▶ **DATA FOR THIS TASK**:
□ □ □

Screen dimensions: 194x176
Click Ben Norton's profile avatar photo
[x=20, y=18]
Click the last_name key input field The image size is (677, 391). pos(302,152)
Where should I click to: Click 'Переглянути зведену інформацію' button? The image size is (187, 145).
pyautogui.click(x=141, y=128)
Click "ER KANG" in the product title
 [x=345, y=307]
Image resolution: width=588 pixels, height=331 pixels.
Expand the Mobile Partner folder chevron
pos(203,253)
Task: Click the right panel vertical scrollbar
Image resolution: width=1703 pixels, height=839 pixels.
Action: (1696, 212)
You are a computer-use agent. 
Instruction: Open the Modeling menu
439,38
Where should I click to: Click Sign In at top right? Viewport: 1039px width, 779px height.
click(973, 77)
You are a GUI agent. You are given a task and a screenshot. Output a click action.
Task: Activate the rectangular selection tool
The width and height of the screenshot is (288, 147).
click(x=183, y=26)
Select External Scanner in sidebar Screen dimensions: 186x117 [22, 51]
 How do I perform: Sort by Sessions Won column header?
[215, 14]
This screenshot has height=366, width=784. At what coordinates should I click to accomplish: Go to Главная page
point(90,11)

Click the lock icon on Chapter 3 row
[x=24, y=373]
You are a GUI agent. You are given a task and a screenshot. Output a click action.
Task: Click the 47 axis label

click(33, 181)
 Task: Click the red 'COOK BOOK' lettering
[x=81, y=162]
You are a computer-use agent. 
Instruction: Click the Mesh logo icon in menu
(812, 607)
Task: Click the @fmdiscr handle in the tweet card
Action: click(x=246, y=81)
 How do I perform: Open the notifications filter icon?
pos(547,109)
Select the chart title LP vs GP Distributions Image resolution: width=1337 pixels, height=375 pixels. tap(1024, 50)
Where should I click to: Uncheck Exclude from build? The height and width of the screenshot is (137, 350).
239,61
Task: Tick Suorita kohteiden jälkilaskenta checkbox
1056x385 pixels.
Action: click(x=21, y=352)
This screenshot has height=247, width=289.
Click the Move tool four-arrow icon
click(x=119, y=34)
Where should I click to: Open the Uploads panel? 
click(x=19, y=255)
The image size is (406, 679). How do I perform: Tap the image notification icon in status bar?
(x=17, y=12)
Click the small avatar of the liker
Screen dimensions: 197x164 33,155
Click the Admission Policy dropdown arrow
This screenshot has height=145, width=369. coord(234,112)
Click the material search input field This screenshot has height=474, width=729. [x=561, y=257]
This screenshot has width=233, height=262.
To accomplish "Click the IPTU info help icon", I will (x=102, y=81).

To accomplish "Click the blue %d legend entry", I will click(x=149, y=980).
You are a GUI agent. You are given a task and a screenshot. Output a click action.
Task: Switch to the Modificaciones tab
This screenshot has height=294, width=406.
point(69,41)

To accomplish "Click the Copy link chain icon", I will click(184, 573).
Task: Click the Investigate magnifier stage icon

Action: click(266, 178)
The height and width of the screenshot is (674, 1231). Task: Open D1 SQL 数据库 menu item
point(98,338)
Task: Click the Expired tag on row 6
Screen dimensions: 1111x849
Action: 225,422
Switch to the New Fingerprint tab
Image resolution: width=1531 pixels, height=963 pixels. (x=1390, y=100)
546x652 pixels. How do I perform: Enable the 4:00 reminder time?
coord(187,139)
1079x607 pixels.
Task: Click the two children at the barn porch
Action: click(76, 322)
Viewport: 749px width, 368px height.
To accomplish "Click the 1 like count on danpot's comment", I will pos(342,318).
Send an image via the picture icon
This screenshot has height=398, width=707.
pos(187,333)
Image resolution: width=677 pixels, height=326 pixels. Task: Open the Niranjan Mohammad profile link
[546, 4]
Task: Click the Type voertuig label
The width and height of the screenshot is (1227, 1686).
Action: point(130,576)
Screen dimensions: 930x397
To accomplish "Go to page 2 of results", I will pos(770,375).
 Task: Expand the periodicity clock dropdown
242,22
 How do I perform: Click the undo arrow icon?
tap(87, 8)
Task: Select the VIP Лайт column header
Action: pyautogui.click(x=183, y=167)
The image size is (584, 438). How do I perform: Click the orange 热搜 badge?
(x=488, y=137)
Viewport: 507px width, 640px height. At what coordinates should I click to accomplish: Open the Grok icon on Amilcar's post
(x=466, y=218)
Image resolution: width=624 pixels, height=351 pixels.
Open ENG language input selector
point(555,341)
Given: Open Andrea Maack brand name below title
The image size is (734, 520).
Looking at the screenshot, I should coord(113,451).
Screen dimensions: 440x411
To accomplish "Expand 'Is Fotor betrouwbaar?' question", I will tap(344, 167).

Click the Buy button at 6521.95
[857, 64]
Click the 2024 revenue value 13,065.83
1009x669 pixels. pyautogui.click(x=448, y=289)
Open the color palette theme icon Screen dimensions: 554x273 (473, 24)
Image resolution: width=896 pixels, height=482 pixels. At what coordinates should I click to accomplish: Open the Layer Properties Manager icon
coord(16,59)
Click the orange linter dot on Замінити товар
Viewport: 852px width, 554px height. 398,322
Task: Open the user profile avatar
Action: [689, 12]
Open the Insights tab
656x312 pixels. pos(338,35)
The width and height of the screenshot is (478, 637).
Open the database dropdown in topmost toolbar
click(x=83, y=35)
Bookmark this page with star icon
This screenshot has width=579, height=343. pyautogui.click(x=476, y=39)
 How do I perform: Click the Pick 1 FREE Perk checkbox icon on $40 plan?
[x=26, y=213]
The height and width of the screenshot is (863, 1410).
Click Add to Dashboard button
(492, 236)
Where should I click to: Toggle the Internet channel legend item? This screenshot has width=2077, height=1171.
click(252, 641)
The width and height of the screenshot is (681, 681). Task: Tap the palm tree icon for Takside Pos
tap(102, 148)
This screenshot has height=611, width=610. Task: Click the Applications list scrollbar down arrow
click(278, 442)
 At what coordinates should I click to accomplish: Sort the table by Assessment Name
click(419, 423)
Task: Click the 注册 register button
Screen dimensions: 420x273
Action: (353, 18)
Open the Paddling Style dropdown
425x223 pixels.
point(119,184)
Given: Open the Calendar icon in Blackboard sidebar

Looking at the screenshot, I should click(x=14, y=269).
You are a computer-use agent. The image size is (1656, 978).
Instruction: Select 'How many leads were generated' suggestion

□ □ □

▶ **OBJECTIVE**: Recast the listing above as a Markdown table with the columns Row and Line, one line per row and numbered in order. Leave out blank lines.

▶ **TASK OUTPUT**:
| Row | Line |
|---|---|
| 1 | Screen dimensions: 194x176 |
| 2 | Click Ben Norton's profile avatar photo |
| 3 | [x=20, y=18] |
| 4 | Click the last_name key input field The image size is (677, 391). pos(302,152) |
| 5 | Where should I click to: Click 'Переглянути зведену інформацію' button? The image size is (187, 145). |
| 6 | pyautogui.click(x=141, y=128) |
| 7 | Click "ER KANG" in the product title |
| 8 |  [x=345, y=307] |
| 9 | Image resolution: width=588 pixels, height=331 pixels. |
| 10 | Expand the Mobile Partner folder chevron |
| 11 | pos(203,253) |
| 12 | Task: Click the right panel vertical scrollbar |
| 13 | Image resolution: width=1703 pixels, height=839 pixels. |
| 14 | Action: (1696, 212) |
| 15 | You are a computer-use agent.  |
| 16 | Instruction: Open the Modeling menu |
| 17 | 439,38 |
| 18 | Where should I click to: Click Sign In at top right? Viewport: 1039px width, 779px height. |
| 19 | click(973, 77) |
| 20 | You are a GUI agent. You are given a task and a screenshot. Output a click action. |
| 21 | Task: Activate the rectangular selection tool |
| 22 | The width and height of the screenshot is (288, 147). |
| 23 | click(x=183, y=26) |
| 24 | Select External Scanner in sidebar Screen dimensions: 186x117 [22, 51] |
| 25 |  How do I perform: Sort by Sessions Won column header? |
| 26 | [215, 14] |
| 27 | This screenshot has height=366, width=784. At what coordinates should I click to accomplish: Go to Главная page |
| 28 | point(90,11) |
| 29 | Click the lock icon on Chapter 3 row |
| 30 | [x=24, y=373] |
| 31 | You are a GUI agent. You are given a task and a screenshot. Output a click action. |
| 32 | Task: Click the 47 axis label |
| 33 | click(33, 181) |
| 34 |  Task: Click the red 'COOK BOOK' lettering |
| 35 | [x=81, y=162] |
| 36 | You are a computer-use agent.  |
| 37 | Instruction: Click the Mesh logo icon in menu |
| 38 | (812, 607) |
| 39 | Task: Click the @fmdiscr handle in the tweet card |
| 40 | Action: click(x=246, y=81) |
| 41 |  How do I perform: Open the notifications filter icon? |
| 42 | pos(547,109) |
| 43 | Select the chart title LP vs GP Distributions Image resolution: width=1337 pixels, height=375 pixels. tap(1024, 50) |
| 44 | Where should I click to: Uncheck Exclude from build? The height and width of the screenshot is (137, 350). |
| 45 | 239,61 |
| 46 | Task: Tick Suorita kohteiden jälkilaskenta checkbox |
| 47 | 1056x385 pixels. |
| 48 | Action: click(x=21, y=352) |
| 49 | This screenshot has height=247, width=289. |
| 50 | Click the Move tool four-arrow icon |
| 51 | click(x=119, y=34) |
| 52 | Where should I click to: Open the Uploads panel?  |
| 53 | click(x=19, y=255) |
| 54 | The image size is (406, 679). How do I perform: Tap the image notification icon in status bar? |
| 55 | (x=17, y=12) |
| 56 | Click the small avatar of the liker |
| 57 | Screen dimensions: 197x164 33,155 |
| 58 | Click the Admission Policy dropdown arrow |
| 59 | This screenshot has height=145, width=369. coord(234,112) |
| 60 | Click the material search input field This screenshot has height=474, width=729. [x=561, y=257] |
| 61 | This screenshot has width=233, height=262. |
| 62 | To accomplish "Click the IPTU info help icon", I will (x=102, y=81). |
| 63 | To accomplish "Click the blue %d legend entry", I will click(x=149, y=980). |
| 64 | You are a GUI agent. You are given a task and a screenshot. Output a click action. |
| 65 | Task: Switch to the Modificaciones tab |
| 66 | This screenshot has height=294, width=406. |
| 67 | point(69,41) |
| 68 | To accomplish "Click the Copy link chain icon", I will click(184, 573). |
| 69 | Task: Click the Investigate magnifier stage icon |
| 70 | Action: click(266, 178) |
| 71 | The height and width of the screenshot is (674, 1231). Task: Open D1 SQL 数据库 menu item |
| 72 | point(98,338) |
| 73 | Task: Click the Expired tag on row 6 |
| 74 | Screen dimensions: 1111x849 |
| 75 | Action: 225,422 |
| 76 | Switch to the New Fingerprint tab |
| 77 | Image resolution: width=1531 pixels, height=963 pixels. (x=1390, y=100) |
| 78 | 546x652 pixels. How do I perform: Enable the 4:00 reminder time? |
| 79 | coord(187,139) |
| 80 | 1079x607 pixels. |
| 81 | Task: Click the two children at the barn porch |
| 82 | Action: click(76, 322) |
| 83 | Viewport: 749px width, 368px height. |
| 84 | To accomplish "Click the 1 like count on danpot's comment", I will pos(342,318). |
| 85 | Send an image via the picture icon |
| 86 | This screenshot has height=398, width=707. |
| 87 | pos(187,333) |
| 88 | Image resolution: width=677 pixels, height=326 pixels. Task: Open the Niranjan Mohammad profile link |
| 89 | [546, 4] |
| 90 | Task: Click the Type voertuig label |
| 91 | The width and height of the screenshot is (1227, 1686). |
| 92 | Action: point(130,576) |
| 93 | Screen dimensions: 930x397 |
| 94 | To accomplish "Go to page 2 of results", I will pos(770,375). |
| 95 |  Task: Expand the periodicity clock dropdown |
| 96 | 242,22 |
| 97 |  How do I perform: Click the undo arrow icon? |
| 98 | tap(87, 8) |
| 99 | Task: Select the VIP Лайт column header |
| 100 | Action: pyautogui.click(x=183, y=167) |
| 101 | The image size is (584, 438). How do I perform: Click the orange 热搜 badge? |
| 102 | (x=488, y=137) |
| 103 | Viewport: 507px width, 640px height. At what coordinates should I click to accomplish: Open the Grok icon on Amilcar's post |
| 104 | (x=466, y=218) |
| 105 | Image resolution: width=624 pixels, height=351 pixels. |
| 106 | Open ENG language input selector |
| 107 | point(555,341) |
| 108 | Given: Open Andrea Maack brand name below title |
| 109 | The image size is (734, 520). |
| 110 | Looking at the screenshot, I should coord(113,451). |
| 111 | Screen dimensions: 440x411 |
| 112 | To accomplish "Expand 'Is Fotor betrouwbaar?' question", I will tap(344, 167). |
| 113 | Click the Buy button at 6521.95 |
| 114 | [857, 64] |
| 115 | Click the 2024 revenue value 13,065.83 |
| 116 | 1009x669 pixels. pyautogui.click(x=448, y=289) |
| 117 | Open the color palette theme icon Screen dimensions: 554x273 (473, 24) |
| 118 | Image resolution: width=896 pixels, height=482 pixels. At what coordinates should I click to accomplish: Open the Layer Properties Manager icon |
| 119 | coord(16,59) |
| 120 | Click the orange linter dot on Замінити товар |
| 121 | Viewport: 852px width, 554px height. 398,322 |
| 122 | Task: Open the user profile avatar |
| 123 | Action: [689, 12] |
| 124 | Open the Insights tab |
| 125 | 656x312 pixels. pos(338,35) |
| 126 | The width and height of the screenshot is (478, 637). |
| 127 | Open the database dropdown in topmost toolbar |
| 128 | click(x=83, y=35) |
| 129 | Bookmark this page with star icon |
| 130 | This screenshot has width=579, height=343. pyautogui.click(x=476, y=39) |
| 131 |  How do I perform: Click the Pick 1 FREE Perk checkbox icon on $40 plan? |
| 132 | [x=26, y=213] |
| 133 | The height and width of the screenshot is (863, 1410). |
| 134 | Click Add to Dashboard button |
| 135 | (492, 236) |
| 136 | Where should I click to: Toggle the Internet channel legend item? This screenshot has width=2077, height=1171. |
| 137 | click(252, 641) |
| 138 | The width and height of the screenshot is (681, 681). Task: Tap the palm tree icon for Takside Pos |
| 139 | tap(102, 148) |
| 140 | This screenshot has height=611, width=610. Task: Click the Applications list scrollbar down arrow |
| 141 | click(278, 442) |
| 142 |  At what coordinates should I click to accomplish: Sort the table by Assessment Name |
| 143 | click(419, 423) |
| 144 | Task: Click the 注册 register button |
| 145 | Screen dimensions: 420x273 |
| 146 | Action: (353, 18) |
| 147 | Open the Paddling Style dropdown |
| 148 | 425x223 pixels. |
| 149 | point(119,184) |
| 150 | Given: Open the Calendar icon in Blackboard sidebar |
| 151 | Looking at the screenshot, I should click(x=14, y=269). |
| 152 | You are a computer-use agent. The image size is (1656, 978). |
| 153 | Instruction: Select 'How many leads were generated' suggestion |